The opioid epidemic is a problem for many individuals, families and communities. However, there are viable treatment options for this behavioral health condition. This option is commonly known as MAT or medication-assisted treatment.
What is MAT?
Similar to how there are successful medication treatment options for ADHD or depression, there are treatment options for substance abuse disorders (addiction). According to the SAMHSA (Substance Abuse and Mental health Services Administration), MAT is utilized for the treatment of addiction. The most common type of addictive substances are heroin, alcohol and prescription pain relievers.
Many MAT programs understand that many substance use disorders (SUD) will also have other mental health conditions such as anxiety or PTSD. Due to this complexity, MAT programs are often designed to include specific medications as well as therapeutic interventions. However, combining medications without the guidance of a trained healthcare professional is dangerous and potentially fatal.
In order to combat addiction, MAT programs use medications that are prescribed to target the brain. They work to normalize brain chemistry and disrupt the effects of alcohol and opioids. Due to this blocking effect, the physiological desire for the substance is reduced which makes it easier for an individual to return to normal.
Food and Drug Administration (FDA) has approved the medications that are used in MAT programs. FDA approval means that these programs are supported by years of clinical research.
Potential Problems with MAT:
Even though MAT programs have a proven, clinical record of success, problems can arise. One concern is that there is a black market for the prescription drugs that are used in many MAT programs. Also, at higher dosages and by using different administration methods, these medications can become addictive. But this is a rare occurrence.
In reality, when individuals are treated for substance abuse disorders, the prescribed medicine that they are administered does not get them high. The medication is used to reduce withdrawal symptoms and help a person heal.
People in a MAT program may struggle and feel intensely guilty for developing an addiction. For them, suffering from an addiction is a moral failing. Some people before seeking help may have tried to self-administer certain substances in order to feel normal. For these individuals, their addiction may be combined with behavioral health ailments like depression and anxiety.

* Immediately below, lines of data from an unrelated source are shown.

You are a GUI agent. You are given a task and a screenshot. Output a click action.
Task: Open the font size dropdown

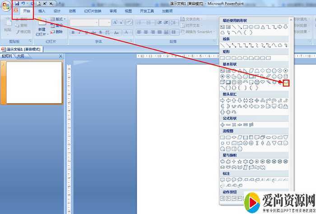coord(108,23)
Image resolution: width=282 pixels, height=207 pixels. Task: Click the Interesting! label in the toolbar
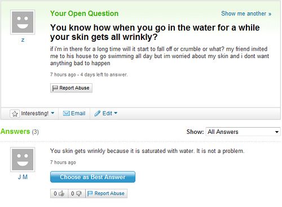[35, 113]
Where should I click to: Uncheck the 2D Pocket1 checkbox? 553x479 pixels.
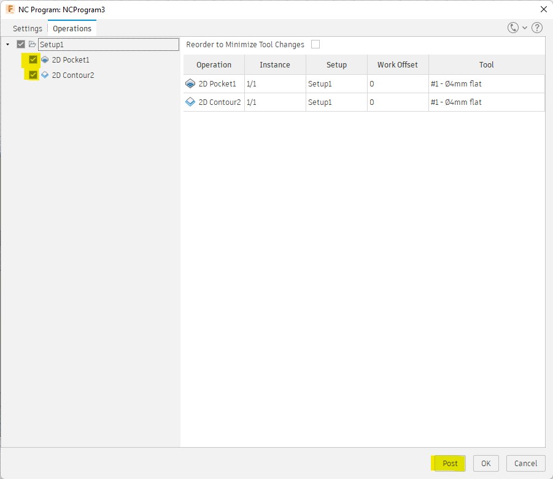(33, 60)
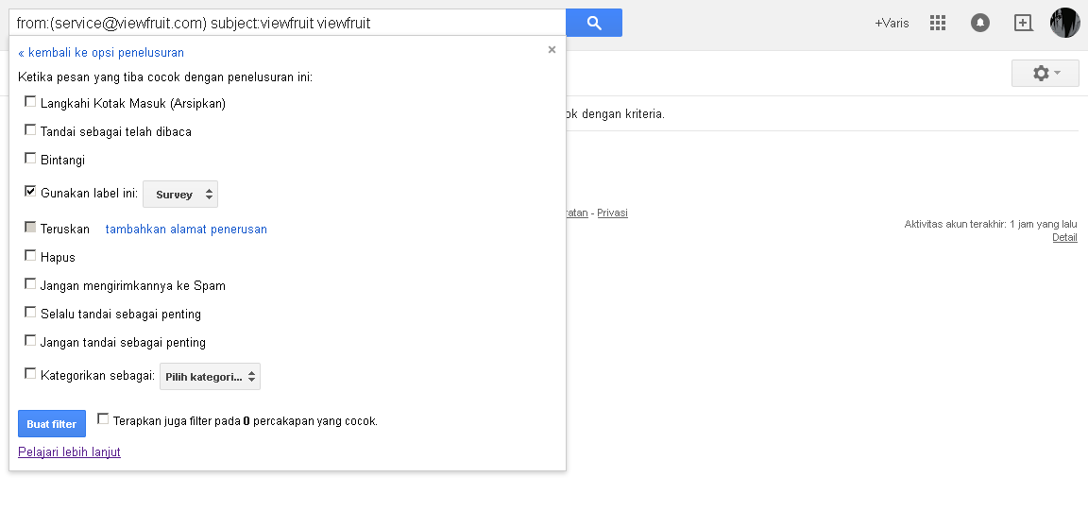
Task: Open the notifications bell
Action: pyautogui.click(x=980, y=23)
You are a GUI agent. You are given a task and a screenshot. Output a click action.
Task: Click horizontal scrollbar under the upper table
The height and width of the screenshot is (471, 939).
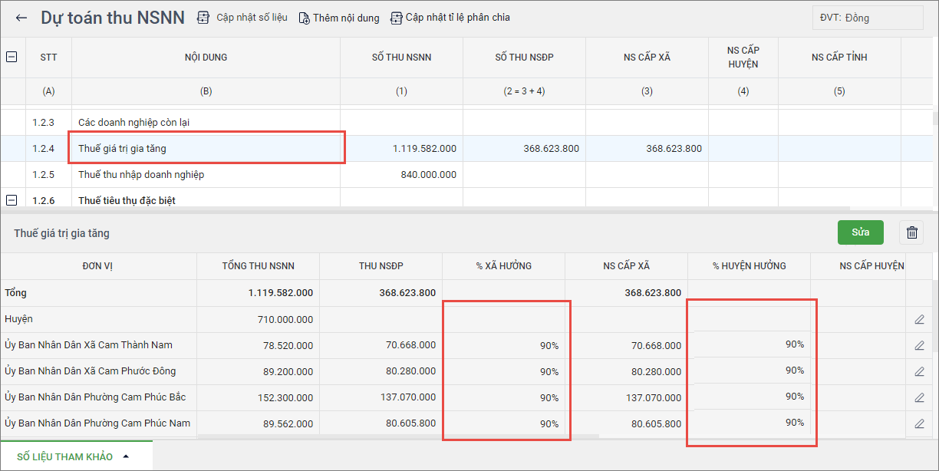click(x=422, y=209)
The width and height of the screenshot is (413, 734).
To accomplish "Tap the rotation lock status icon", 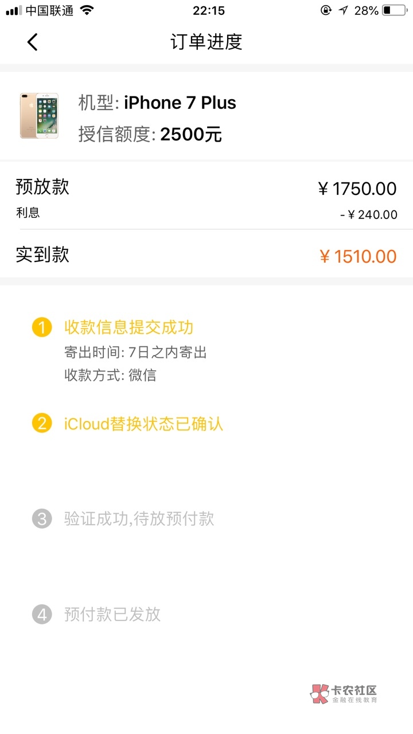I will coord(326,10).
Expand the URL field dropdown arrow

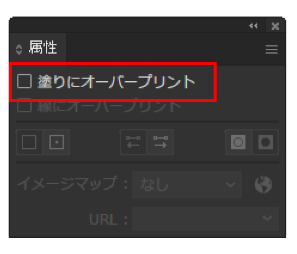coord(267,218)
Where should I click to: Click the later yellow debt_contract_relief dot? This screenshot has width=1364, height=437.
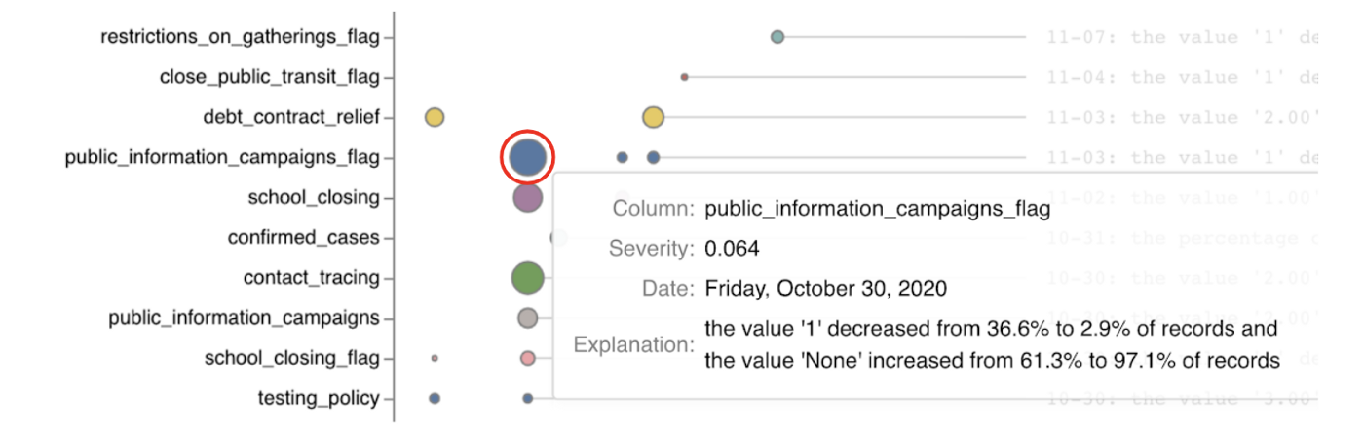pos(653,118)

In this case, the occurrence of depression and addiction could make recovery even more difficult. Individuals with depression may actually self-medicate and abuse substances as a way to feel normal yet. This behavior will likely make their condition worse over time. People who are experiencing such a condition should seek help from a mental health professional.
These feelings of guilt and shame may get in the way of seeking and maintaining a successful MAT program. For these situations, people need to update their understanding of SUD. Once they understand that addiction operates more like a disease, the stigma is lifted.
In the end, MAT is a very effective treatment option for individuals struggling with substance abuse. Treatment programs have existed for many decades both nationally and internationally. There is abundant research to support the effectiveness and continued used of MAT to combat addiction. Studies also show that individuals who complete programs that blend medication and psychiatric therapy are more successful at completing the program.
The Goals of MAT:
The final goal of a good MAT Program is for people to recover. In order to accomplish this task, it is helpful to frame the occurrence of substance abuse as a disease and not a character flaw. It is a disease, and like any illness; the long-term goal is to get better.
People want to recovery and live a productive and meaningful life that is free from substance abuse. The positive benefits of MAT programs are:
- Improved patient survival rate.
- Increased retention in the MAT program.
- A decrease in opiate use.
- Greater patient success in gaining and maintaining employment.
- Improve birth outcomes among women who are pregnant.